Even if there is not a future source of payments, the actuary facing a claim like this can argue that the Plan should pursue recovery of the overpayment, even including filing suit to recover the overpayment, in order to mitigate the Plan’s damages.  

As a risk management step, an actuary can add to a contract with its pension plan client an affirmative obligation for the Plan to attempt to recover overpayments before asserting any claim against the actuary.  

Admissibility of actuarial opinion testimony

A recent decision from the Commonwealth Court of Pennsylvania does a nice job of addressing some common challenges to whether expert opinion testimony from an actuary should be admitted.  Glaze v. Workers’ Comp. Appeal Bd. (Pa. Commw. Ct., 2012).  In the case, the court was reviewing challenged actuarial evidence used to support the value of pension contributions to a defined benefit plan.   The court rejected claims that actuarial testimony had to be mathematically certain:

[T]he proper inquiry is not whether some information may differ, but whether  the  use  of  the  information  is  justified and  acceptable  within  a  reasonable  degree  of actuarial  certainty.   As to defined-benefit plans and expert testimony in general, case law does not require  certainty.  See,  e.g.,  Lach  v. Fleth, 361 Pa. 340, 64 A.2d 821 (1949) (expert opinion  in  claim  for  damages  is  sufficient  if  it affords a reasonably fair basis for calculating the plaintiff’s   loss;   it   need  not   conform to the standard of mathematical exactness).

It’s a common strategy of a party challenging actuarial evidence to poke at the underlying data and argue that any data issues must result in all the related testimony being discarded.   The court in Glaze recognized that the test should be whether the data is of sufficient quality that an actuary can render an opinion “to a reasonable degree of actuarial certainty.”


Mar 5

New lawsuit over actuarial assumptions

Public pension plans in California generate plenty of litigation.   A new lawsuit related to the City of San Jose public pension plan is a little bit different from most.   The suit, Mulholland v.
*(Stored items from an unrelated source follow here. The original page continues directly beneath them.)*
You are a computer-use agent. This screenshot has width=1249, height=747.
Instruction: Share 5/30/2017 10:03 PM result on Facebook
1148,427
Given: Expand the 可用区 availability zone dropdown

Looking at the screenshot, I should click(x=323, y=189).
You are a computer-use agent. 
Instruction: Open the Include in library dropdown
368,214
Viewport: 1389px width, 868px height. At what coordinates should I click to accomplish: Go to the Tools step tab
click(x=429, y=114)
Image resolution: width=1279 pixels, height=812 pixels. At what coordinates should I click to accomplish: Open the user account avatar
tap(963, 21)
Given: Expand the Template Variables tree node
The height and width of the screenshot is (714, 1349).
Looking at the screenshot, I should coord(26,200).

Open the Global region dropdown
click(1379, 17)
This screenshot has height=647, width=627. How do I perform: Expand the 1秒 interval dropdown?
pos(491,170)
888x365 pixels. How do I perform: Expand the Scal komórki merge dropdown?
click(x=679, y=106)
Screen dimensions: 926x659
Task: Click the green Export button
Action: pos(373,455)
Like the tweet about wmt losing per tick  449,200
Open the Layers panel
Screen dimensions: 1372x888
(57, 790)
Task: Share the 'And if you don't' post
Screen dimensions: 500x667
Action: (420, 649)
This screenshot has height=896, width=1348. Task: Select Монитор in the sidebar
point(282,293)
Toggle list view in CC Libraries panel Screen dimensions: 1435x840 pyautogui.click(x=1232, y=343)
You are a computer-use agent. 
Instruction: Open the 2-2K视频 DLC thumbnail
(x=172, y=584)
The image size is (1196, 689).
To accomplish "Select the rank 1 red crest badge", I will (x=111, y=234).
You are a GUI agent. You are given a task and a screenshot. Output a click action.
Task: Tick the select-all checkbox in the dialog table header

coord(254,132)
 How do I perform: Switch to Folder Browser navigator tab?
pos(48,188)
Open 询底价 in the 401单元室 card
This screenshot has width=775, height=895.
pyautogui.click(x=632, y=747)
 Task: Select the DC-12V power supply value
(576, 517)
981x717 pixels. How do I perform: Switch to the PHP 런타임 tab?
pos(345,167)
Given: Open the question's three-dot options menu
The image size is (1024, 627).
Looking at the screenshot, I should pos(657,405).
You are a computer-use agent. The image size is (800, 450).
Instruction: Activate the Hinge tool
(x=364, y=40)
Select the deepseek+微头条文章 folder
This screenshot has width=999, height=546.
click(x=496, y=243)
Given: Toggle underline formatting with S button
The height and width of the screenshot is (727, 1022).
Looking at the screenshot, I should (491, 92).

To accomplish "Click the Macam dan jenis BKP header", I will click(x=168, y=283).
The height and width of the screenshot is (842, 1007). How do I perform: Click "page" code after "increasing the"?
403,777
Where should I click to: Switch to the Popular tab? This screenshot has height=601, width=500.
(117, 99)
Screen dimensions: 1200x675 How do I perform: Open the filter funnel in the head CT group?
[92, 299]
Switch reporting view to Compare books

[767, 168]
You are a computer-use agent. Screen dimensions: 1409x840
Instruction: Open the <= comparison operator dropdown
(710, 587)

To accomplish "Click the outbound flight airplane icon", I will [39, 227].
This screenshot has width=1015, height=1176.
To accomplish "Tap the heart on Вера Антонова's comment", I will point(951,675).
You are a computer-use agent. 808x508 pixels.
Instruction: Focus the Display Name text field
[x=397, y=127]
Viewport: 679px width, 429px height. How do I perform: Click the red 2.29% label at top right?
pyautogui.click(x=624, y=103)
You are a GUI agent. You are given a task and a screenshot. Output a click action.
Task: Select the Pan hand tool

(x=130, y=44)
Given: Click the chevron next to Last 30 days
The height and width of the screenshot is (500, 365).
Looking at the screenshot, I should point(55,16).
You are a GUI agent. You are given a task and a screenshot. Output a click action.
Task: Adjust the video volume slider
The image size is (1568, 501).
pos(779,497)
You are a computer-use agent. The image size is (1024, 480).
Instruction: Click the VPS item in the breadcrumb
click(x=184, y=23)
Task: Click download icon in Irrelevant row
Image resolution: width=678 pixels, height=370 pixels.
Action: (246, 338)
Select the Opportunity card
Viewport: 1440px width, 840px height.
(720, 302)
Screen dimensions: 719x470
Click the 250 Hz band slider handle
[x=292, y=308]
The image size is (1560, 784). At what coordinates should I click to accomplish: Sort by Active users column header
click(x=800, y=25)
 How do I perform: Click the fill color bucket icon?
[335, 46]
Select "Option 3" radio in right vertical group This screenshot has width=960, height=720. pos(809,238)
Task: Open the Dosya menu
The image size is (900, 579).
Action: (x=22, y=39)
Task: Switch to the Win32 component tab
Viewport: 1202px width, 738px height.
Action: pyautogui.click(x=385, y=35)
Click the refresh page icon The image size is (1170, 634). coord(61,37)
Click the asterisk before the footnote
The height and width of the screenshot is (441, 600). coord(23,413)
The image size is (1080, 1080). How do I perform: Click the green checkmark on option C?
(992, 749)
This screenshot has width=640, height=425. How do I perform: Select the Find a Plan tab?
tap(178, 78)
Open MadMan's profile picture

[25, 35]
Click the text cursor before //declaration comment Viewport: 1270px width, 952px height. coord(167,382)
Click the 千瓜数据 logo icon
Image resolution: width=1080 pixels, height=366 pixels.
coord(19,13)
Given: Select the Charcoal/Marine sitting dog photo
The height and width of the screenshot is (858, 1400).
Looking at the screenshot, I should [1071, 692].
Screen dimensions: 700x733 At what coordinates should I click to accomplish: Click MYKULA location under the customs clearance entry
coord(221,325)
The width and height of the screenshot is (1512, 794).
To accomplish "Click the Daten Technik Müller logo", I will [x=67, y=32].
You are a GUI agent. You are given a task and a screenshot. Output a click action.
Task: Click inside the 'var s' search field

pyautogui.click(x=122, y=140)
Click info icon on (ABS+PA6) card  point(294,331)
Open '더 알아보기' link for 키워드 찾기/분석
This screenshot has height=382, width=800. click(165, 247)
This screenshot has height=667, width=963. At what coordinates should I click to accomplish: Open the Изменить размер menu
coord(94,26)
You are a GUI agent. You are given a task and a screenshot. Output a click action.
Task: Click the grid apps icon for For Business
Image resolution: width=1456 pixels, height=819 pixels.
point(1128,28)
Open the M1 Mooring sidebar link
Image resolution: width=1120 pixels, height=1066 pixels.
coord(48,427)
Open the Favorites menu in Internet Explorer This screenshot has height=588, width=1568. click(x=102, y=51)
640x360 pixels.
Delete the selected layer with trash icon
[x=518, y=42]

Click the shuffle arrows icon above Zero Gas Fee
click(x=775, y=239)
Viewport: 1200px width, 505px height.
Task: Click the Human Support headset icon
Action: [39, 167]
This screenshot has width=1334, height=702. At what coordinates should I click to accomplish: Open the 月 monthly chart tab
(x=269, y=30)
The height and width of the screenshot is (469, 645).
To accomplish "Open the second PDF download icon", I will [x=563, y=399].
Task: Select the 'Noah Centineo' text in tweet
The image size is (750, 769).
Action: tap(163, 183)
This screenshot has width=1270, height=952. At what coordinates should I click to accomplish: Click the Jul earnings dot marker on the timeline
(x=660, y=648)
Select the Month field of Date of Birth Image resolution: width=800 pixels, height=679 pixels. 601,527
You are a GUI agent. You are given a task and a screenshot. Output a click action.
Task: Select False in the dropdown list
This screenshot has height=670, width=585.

Crosby, et. al., is filed in California Superior Court.  The plaintiffs are plan participants who claim that pension plan officials improperly hired Cheiron, Inc., an actuarial firm, to do a special study for “budgetary purposes” and then directed the firm to use outdated data and to make assumptions which varied from actual plan experience.  The lawsuit requests that the plan fiduciaries be ordered to reimburse the plan for the cost of the study out of their own pockets.   

Obviously the cost of the study is miniscule compared to the overall assets and liabilities of a sizable public pension plan.  This suit is not about the fees, but is part of budget and wage and hour disputes between City officials and public employees in a time of limited resources.

ASB issues exposure drafts for pension standards

The Actuarial Standards Board has released two exposure drafts for proposed revisions to two of the actuarial standards of practice related to defined benefit plans:  

ASOP No. 4 revisionMeasuring Pension Obligations and Determining Pension Plan Costs or Contributions.

Comment deadline: May 31, 2012

ASOP No. 27 revision (second exposure) - Selection of Economic Assumptions for Measuring Pension Obligations

Comment deadline: May 31, 2012

These standards come into play in every valuation of defined benefit plan liabilities, so the changes will be important for all pension actuaries.